La scuola è un insieme di regole e normative, di nozioni e valutazioni, di prove da eseguire per essere giudicati. Nella maggioranza dei nostri istituti scolastici, l’intero inizio dell’anno scolastico è dedicato alla compilazione e alla spiegazione dei diritti e dei doveri, delle norme di comportamento, di quello che si può o non si può fare, delle punizioni a cui si va incontro se si infrangono le regole. I primi giorni di scuola sono caratterizzati dai test d’ingresso, prove che ti inchiodano da subito al tuo livello di intelligenza e ti schedano attraverso quiz e crocette. Non esiste nessuna proposta. Non c’è dialogo. In una scuola che ho visitato, addirittura, si vieta ai docenti di “avere comportamenti amicali con gli alunni (chiacchierare in confidenza, farsi accompagnare in automobile…)”. Anzi, chi in classe propone un senso di vita viene accusato di plagiare i ragazzi.
Anche le famiglie spesso guardano i propri ragazzi con immagini già preconfezionate: il 60% dei miei alunni arriva in prima superiore con un indirizzo di studi scelto dai genitori: “Io amo disegnare, ma mio padre ha voluto farmi fare il liceo”; “Mi piacerebbe mettere su una attività di ristorazione, ma i miei mi hanno iscritto al liceo perché l’alberghiero, dicono, è una scuola poco seria”.
E poi le domande che facciamo ai nostri figli: “Hai già la fidanzata?”, “Quanto hai preso in matematica? E i tuoi amici quanto hanno preso, più o meno di te?”. Tutta la nostra preoccupazione va al fatto che i ragazzi siano più o meno al livello di un comune comportamento borghese. Che sta stretto anche a noi adulti, certamente. Ma a cui noi adulti siamo spesso abituati e rassegnati.
Tra gli amici? Anche lì le mode, il giudizio del gruppo, la paura di stare soli impediscono spesso che un giovane possa trovare qualcosa di vero, che lo riempia completamente.
E quindi? Quindi i ragazzi sono lì, davanti a noi, ad attendere – spesso invano – di vedere uno che prenda sul serio tutta quella voglia di infinito, tutto quel desiderio di darsi a un grande ideale, tutta quella smania di vita che sentono dentro.

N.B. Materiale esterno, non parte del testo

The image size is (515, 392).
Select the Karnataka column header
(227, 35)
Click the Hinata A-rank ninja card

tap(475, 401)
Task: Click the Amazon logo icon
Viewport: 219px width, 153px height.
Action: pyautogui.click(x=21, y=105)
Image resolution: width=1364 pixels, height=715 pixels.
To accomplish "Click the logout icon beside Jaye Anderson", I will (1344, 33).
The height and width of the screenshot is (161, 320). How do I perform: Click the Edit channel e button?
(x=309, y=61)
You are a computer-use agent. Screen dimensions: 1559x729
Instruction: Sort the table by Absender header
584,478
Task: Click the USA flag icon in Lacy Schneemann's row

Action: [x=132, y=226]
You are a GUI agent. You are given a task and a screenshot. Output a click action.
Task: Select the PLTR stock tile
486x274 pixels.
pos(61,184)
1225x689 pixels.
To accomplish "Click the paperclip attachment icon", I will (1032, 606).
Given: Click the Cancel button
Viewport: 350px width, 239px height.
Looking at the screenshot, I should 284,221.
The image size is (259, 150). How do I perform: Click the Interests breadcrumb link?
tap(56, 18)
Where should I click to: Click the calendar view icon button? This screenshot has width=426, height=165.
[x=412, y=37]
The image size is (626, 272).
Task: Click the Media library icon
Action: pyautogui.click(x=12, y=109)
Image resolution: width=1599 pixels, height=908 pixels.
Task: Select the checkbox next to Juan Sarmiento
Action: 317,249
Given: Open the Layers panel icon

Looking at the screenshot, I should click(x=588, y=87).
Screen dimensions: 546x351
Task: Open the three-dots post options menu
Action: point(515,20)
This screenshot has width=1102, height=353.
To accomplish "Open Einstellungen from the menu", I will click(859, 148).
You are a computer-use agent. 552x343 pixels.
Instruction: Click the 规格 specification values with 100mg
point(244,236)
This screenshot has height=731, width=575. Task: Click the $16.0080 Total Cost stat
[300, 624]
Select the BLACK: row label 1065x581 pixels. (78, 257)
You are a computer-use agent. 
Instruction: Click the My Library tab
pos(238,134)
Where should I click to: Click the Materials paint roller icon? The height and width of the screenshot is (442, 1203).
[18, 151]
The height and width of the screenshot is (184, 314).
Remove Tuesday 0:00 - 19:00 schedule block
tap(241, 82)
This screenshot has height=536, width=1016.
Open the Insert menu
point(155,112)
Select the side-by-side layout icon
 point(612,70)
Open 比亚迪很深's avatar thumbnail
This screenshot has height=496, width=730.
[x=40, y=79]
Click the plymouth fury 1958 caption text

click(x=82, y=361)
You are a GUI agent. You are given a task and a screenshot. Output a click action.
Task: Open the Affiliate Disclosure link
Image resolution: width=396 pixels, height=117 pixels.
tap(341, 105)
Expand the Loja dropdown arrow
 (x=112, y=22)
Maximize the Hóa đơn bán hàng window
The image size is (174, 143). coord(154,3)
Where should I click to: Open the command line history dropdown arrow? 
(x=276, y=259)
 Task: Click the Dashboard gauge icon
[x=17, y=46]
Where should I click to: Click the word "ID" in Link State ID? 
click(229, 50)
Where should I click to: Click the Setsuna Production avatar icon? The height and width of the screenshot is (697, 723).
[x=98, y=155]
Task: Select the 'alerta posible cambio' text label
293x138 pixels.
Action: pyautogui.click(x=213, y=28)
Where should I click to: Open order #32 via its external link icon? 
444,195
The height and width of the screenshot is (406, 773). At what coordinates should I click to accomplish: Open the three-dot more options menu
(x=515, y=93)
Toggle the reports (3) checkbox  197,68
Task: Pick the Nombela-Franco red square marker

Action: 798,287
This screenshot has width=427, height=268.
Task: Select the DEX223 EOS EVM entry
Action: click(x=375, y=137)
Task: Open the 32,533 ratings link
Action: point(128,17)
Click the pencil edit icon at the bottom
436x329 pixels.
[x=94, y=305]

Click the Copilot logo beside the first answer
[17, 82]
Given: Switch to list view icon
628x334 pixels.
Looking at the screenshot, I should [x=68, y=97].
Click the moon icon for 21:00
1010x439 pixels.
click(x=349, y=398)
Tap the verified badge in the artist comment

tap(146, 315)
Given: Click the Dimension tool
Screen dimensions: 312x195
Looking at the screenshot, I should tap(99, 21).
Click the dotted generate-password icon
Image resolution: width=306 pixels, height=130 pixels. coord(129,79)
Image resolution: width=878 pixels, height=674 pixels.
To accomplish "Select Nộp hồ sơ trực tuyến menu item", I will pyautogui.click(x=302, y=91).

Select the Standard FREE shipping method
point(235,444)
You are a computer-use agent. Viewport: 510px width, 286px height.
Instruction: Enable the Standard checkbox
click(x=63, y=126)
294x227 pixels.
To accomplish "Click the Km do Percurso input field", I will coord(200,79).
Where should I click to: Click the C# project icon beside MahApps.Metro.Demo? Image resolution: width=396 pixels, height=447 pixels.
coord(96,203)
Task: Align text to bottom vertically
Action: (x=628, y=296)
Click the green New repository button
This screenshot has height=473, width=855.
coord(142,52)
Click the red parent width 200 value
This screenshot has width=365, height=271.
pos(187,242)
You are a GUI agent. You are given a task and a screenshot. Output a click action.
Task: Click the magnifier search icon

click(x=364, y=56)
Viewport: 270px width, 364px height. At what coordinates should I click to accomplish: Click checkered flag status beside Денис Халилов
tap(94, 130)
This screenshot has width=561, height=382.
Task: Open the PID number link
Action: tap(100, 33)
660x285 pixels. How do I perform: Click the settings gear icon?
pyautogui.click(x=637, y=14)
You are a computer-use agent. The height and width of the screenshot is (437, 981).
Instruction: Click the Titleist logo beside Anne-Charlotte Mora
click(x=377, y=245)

A volte, alcuni si approfittano di questa esigenza di appartenenza radicale che pulsa nei loro cuori, per portarli su strade sbagliate, di distruzione. Altre, loro stessi si procurano il male, si comportano da autolesionisti, per vivere almeno così in un “metaverso” di emozione e intensità (pur se nel dolore) che, almeno per un certo tempo, li faccia sentire sofferenti, ma vivi, al centro del mondo, quasi amati.
Non deludiamo il grido, la domanda che viene dagli occhi dei nostri studenti. Lasciamoci travolgere da questa voglia di tutto, da questa richiesta di un senso radicale e totalizzante che sposti prima di tutto noi insegnanti dal tran tran quotidiano, dall’aver abbassato la guardia per una sopravvenuta stanchezza di combattere.